*PROBLEM STATEMENT*
Scan the data below for the string "computer". Show every line where it turns up.

*STORED DATA*
▼
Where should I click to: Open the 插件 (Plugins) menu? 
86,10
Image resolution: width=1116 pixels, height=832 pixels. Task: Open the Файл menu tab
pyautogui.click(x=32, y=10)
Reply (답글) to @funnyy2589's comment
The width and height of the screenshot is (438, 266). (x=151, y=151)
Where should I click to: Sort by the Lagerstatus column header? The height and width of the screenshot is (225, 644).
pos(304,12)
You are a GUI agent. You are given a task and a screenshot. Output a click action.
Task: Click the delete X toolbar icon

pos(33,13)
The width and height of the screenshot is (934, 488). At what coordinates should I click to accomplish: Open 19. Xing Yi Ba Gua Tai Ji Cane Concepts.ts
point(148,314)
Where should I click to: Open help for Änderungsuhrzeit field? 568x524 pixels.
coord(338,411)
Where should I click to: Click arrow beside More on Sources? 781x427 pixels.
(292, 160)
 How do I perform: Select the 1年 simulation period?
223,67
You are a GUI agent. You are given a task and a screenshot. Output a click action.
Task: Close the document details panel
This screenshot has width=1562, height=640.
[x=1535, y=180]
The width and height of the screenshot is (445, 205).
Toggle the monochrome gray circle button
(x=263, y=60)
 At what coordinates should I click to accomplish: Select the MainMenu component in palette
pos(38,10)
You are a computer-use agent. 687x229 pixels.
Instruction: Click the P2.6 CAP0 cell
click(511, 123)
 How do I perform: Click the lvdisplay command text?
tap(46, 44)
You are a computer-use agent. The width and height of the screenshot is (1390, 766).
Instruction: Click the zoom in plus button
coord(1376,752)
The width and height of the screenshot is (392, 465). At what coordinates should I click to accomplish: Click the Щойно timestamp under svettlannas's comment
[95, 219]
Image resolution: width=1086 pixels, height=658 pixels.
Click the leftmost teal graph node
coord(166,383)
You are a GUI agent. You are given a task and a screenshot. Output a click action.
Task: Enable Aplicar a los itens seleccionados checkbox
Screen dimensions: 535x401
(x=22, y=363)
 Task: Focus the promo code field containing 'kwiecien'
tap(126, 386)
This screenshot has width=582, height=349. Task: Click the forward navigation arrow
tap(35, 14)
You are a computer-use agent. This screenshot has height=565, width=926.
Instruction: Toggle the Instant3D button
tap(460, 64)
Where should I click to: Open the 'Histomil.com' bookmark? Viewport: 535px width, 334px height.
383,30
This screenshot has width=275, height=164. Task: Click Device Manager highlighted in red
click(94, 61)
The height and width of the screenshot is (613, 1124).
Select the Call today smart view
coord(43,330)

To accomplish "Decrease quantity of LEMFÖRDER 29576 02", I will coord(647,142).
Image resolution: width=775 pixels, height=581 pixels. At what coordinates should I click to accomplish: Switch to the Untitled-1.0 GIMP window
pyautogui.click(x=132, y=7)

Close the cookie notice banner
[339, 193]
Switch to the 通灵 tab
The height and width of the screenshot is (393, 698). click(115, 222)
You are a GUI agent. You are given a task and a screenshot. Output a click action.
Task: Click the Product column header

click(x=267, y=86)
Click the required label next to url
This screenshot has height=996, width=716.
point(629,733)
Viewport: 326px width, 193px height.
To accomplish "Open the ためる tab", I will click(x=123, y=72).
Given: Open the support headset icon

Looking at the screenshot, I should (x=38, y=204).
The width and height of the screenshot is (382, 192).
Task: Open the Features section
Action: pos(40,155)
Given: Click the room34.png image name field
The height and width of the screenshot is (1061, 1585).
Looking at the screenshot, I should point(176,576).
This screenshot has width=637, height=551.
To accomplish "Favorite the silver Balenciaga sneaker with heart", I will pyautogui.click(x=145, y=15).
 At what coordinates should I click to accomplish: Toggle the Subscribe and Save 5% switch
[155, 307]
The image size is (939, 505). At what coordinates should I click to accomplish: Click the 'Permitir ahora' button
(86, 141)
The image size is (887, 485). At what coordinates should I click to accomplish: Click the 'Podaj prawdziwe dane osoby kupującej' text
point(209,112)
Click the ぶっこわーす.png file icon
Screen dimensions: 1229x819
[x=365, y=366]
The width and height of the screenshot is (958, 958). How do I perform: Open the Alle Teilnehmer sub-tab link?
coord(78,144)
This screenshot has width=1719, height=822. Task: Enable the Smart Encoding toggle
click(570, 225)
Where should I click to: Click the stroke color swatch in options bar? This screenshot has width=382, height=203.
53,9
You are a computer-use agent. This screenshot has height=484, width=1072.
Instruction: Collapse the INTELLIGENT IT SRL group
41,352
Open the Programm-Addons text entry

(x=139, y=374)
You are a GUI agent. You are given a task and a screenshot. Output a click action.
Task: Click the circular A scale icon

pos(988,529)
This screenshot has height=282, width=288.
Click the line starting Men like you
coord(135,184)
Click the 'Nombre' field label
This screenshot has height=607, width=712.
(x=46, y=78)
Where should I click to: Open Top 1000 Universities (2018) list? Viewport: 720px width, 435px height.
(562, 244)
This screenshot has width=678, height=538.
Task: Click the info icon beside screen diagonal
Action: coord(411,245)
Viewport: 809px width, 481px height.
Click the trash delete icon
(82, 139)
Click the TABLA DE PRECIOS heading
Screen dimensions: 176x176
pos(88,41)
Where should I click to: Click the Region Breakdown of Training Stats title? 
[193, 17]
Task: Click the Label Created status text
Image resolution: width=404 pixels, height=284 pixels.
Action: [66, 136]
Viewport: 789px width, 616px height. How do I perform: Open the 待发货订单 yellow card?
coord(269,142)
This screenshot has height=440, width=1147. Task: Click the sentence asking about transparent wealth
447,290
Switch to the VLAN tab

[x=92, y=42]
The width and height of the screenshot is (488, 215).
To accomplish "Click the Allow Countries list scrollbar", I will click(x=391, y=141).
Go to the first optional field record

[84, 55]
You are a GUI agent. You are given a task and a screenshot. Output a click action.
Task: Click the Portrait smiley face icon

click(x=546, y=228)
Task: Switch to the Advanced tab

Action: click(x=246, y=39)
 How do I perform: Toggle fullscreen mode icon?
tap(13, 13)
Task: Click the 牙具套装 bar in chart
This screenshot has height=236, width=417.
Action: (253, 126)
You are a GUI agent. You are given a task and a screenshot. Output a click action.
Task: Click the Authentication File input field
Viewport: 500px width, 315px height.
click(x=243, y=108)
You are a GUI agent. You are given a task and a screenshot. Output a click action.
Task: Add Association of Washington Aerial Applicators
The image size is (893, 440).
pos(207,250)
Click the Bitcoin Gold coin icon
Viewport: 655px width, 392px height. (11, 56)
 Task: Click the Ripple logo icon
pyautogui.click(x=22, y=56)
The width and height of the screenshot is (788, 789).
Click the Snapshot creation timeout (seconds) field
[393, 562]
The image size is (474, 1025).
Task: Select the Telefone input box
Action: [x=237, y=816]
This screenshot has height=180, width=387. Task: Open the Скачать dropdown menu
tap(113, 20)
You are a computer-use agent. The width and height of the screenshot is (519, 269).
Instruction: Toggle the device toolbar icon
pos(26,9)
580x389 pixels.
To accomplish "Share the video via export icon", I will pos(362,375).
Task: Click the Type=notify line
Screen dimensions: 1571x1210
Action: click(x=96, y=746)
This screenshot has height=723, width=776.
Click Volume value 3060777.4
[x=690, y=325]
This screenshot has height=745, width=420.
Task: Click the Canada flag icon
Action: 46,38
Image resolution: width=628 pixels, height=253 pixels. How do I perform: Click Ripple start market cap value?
▲
*TASK RESULT*
You are a computer-use agent. 687x229 pixels.
You are a computer-use agent. The width and height of the screenshot is (1390, 766).
You are a computer-use agent. This screenshot has height=565, width=926.
You are a computer-use agent. This screenshot has height=484, width=1072.
You are a computer-use agent. The width and height of the screenshot is (519, 269).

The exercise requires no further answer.